Nel sito vi sono anche alcune avvertenze che mettono in guardia i camminatori, tra cui: "Alcuni percorrono il Cammino dei Briganti aspettandosi qualcosa di simile alla Francigena: natura molto addomesticata, stradelli sterrati che corrono tra i campi, segnavia a ogni crocicchio, organizzazione costruita grazie a finanziamenti pubblici di milioni di euro. Niente di tutto questo, ragazzi! Se volete questo, andate a camminare la Francigena. Qui la natura abruzzese non è addomesticata, serve più attenzione, ed è assolutamente INDISPENSABILE la guida, che va letta e seguita con attenzione. Ecco perché invitiamo a percorrere il Cammino senza fretta, serve avere tempo per ragionare!
Inoltre, oltre alla guida, serve la mappa, pubblicata nel 2019 da Edizioni Il Lupo, fondamentale per orientarsi. La trovate tra gli altri posti anche all’Ufficio della Riserva della Luppa a Sante Marie."
Queste avvertenze sono assolutamente interessanti e hanno indubbiamente aumentato la mia curiosità e la voglia di percorrerlo soprattutto per il fatto di essere ancora selvatico.
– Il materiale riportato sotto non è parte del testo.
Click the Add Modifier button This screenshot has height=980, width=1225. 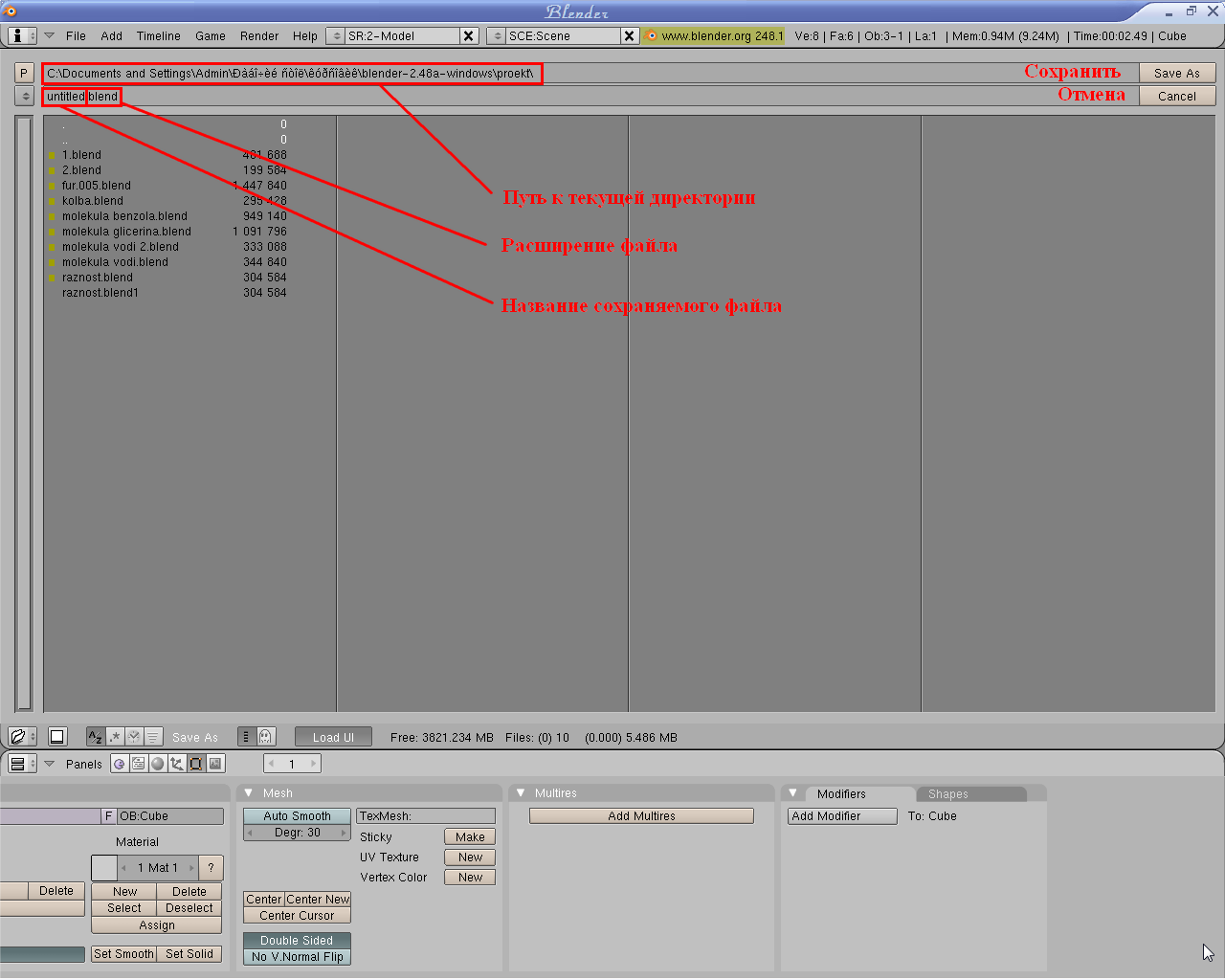click(841, 816)

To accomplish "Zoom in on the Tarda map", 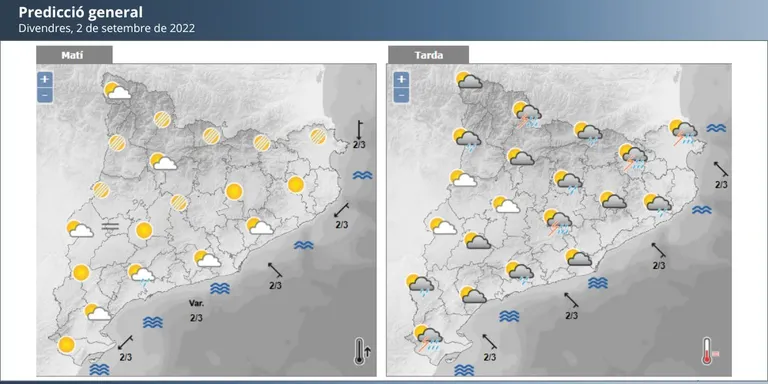I will pos(401,79).
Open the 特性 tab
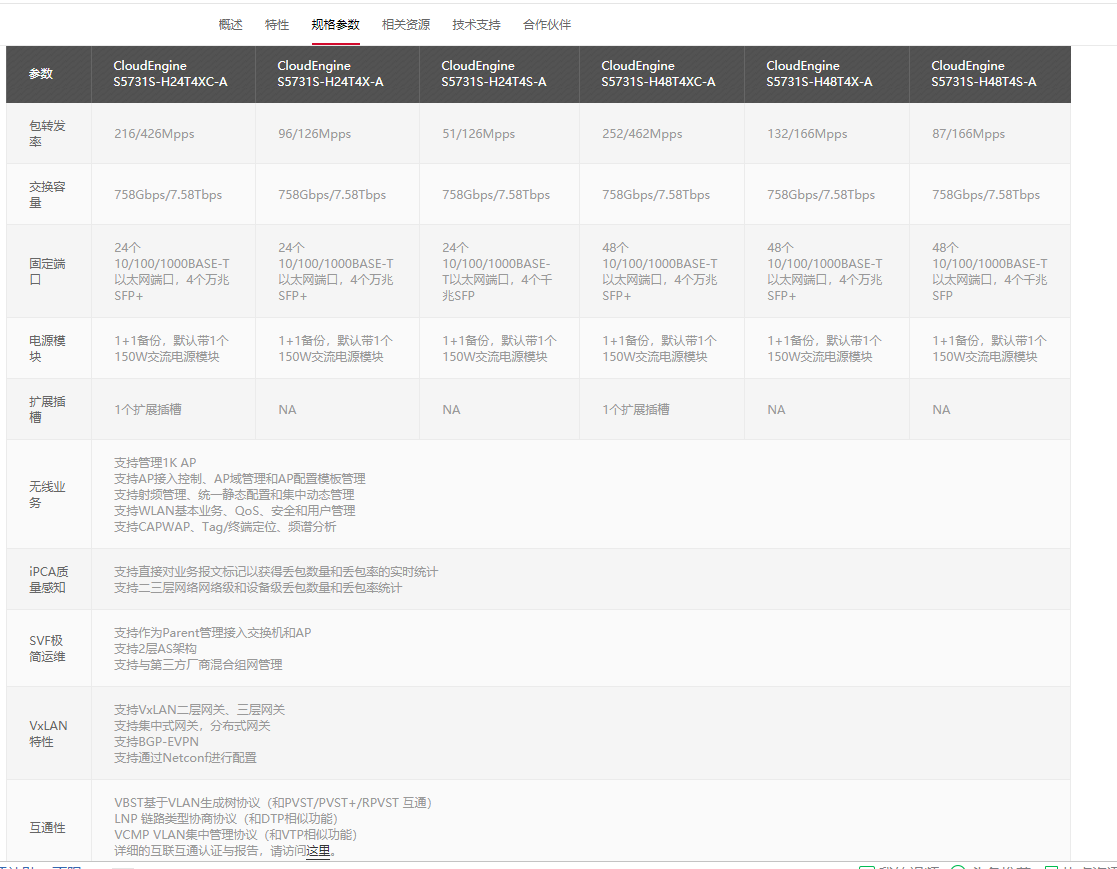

Tuttavia qualche dubbio mi è venuto: innanzitutto la durata e la lunghezza: 100 chilometri in 7 giorni sono tappe oggettivamente troppo brevi e a ben vedere anche mal distribuite. Ma lo stesso sito ufficiale ammonisce: "È possibile accorpare due tappe? abbiamo costruito un percorso con tappe di lunghezza ideale per godersi il cammino. Sembra che il chilometraggio sia poco, se confrontato con cammini su terreni facili (Santiago, Francigena). Ma attenzione a non sottovalutarle, accorpando due tappe, perché i chilometri non spiegano bene la difficoltà. E poi, accorpando due tappe, perdereste la bellezza dei passi lenti e del fermarsi nei paesi a parlare con gli abitanti del posto, godendovi l’avventura senza fretta. Quindi inutile che ci chiediate cosa ne pensiamo dell’idea di accorpare due tappe, se è fattibile, ecc. , noi vi risponderemo sempre che siamo contrari. Il cammino non è una corsa, va vissuto a passo lento, nel qui e ora, senza l’ansia che faccia buio o di arrivare stanchissimi. Siamo professionisti dei cammini da 25 anni, e abbiamo visto troppe volte camminatori che accorpavano due tappe arrivare stremati, stressati e anche arrabbiati (perchè magari con la fretta si erano persi non vedendo un bivio)."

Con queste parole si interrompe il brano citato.